L’image de l’avocat, tendance depuis deux décennies, s’est détériorée en quelques années. Qualifié de « diamant de sang » par des chefs étoilés, interdit d’importation pendant quelques jours aux États-Unis en février 2022, ce fruit subit les aléas de la situation interne du Mexique, premier producteur mondial.
Le Mexique occupe une place à part en ce qui concerne l’avocat, ce fruit y étant cultivé depuis plus de 8 000 ans et représentant un atout économique majeur. Le pays est le premier producteur de la planète, avec une superficie de 226 634 hectares récoltés (contre 188 723 en 2017), soit 60 % du total mondial, et une production de 2,4 millions de tonnes en 2021 (contre 2). Près de la moitié part à l’export, notamment vers les États-Unis, premiers importateurs, avec 1,1 million de tonnes achetées aux Mexicains en 2021, soit 89 % des avocats acquis par les Américains, pour une valeur de 2,8 milliards de dollars.
Les arbres et leurs fruits se concentrent sur une bande de terres volcaniques qui traverse le centre du pays, bénéficiant de conditions de culture idéales, comme dans le Michoacán, avec du soleil, des pluies abondantes et des altitudes favorables. C’est l’État de l’« or vert » par excellence. Cependant, il se trouve aussi au centre des luttes entre les cartels. Les causes de cet intérêt sont nombreuses. Elles résident d’abord dans un double phénomène de renchérissement du prix de l’avocat, lié à la demande croissante, et de baisse des revenus issus du pavot à la suite au boom des opioïdes de synthèse, moins coûteux. L’évolution de la géographie des cartels participe également à la déstabilisation de cette zone. La Familia Michoacana a ainsi connu un fort recul au profit des Caballeros templarios puis de Jalisco Nueva Generación, considéré par les autorités américaines comme l’une des organisations criminelles transfrontalières les plus dangereuses au monde. Cette instabilité contribue à un renforcement de la violence sur les cultivateurs pour le contrôle des territoires. Pour s’imposer face à des groupes adverses, Jalisco Nueva Generación n’hésite pas à poser des mines antipersonnel près des champs ou à utiliser des drones chargés d’explosifs. La structure morcelée du secteur (environ 30 000 producteurs) ne favorise pas les rapports de force. Face à l’impuissance des pouvoirs publics, plusieurs agriculteurs du Michoacán se sont fédérés au sein de milices afin de sécuriser leurs productions et de protéger leurs familles.
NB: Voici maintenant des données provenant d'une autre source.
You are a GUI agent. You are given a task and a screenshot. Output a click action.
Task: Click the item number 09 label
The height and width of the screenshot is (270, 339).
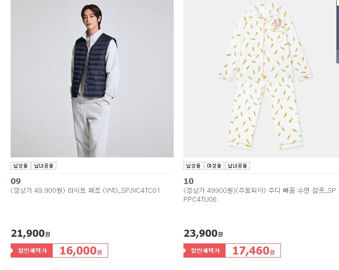pyautogui.click(x=16, y=181)
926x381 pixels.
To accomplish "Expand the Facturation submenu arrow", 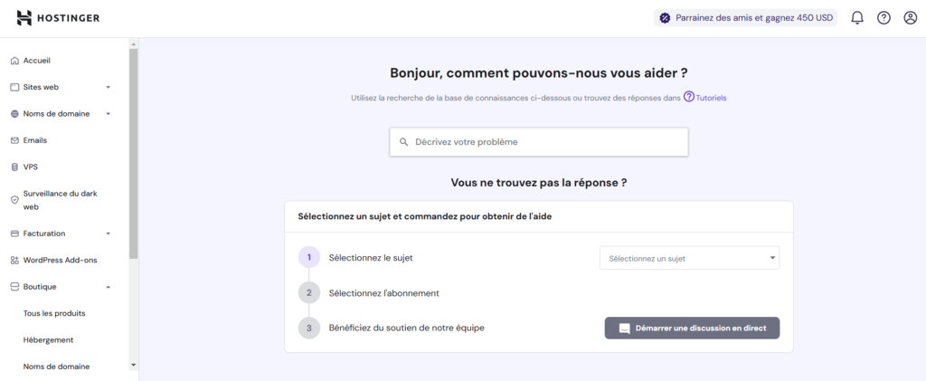I will click(109, 233).
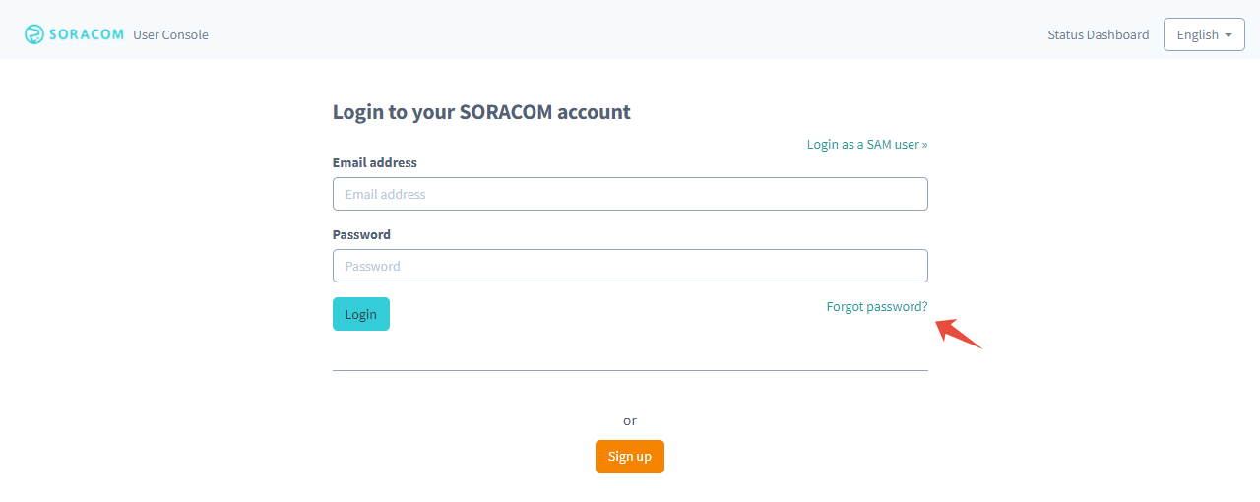Click the » chevron after SAM user

[924, 145]
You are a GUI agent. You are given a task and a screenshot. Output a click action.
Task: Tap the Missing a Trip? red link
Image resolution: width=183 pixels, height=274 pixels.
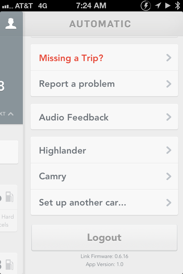click(x=71, y=58)
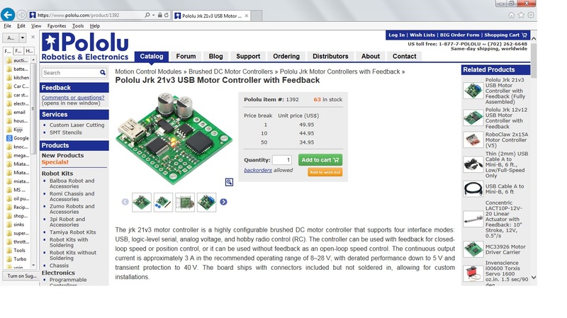Click the refresh icon in address bar

click(x=167, y=15)
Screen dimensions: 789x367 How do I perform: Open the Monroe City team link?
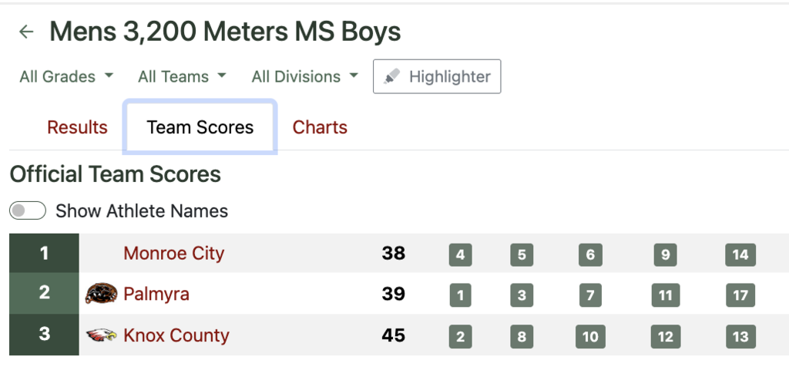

Les conséquences de cette emprise des cartels de la drogue sont également environnementales. D’une part, la culture de l’avocat a besoin de beaucoup d’eau : il faut près de 1 000 litres pour en produire un kilogramme. Et de nombreux incendies volontaires sont provoqués afin de faciliter la déforestation, nécessaire à l’établissement de nouvelles surfaces. D’autre part, les plantations illégales ne subissent aucun contrôle sur l’utilisation de pesticides ou autres produits fongicides, renforçant ainsi la pollution des sols. Pour le Mexique, la détérioration de l’image de l’avocat aura des effets à long terme et pas seulement économiques.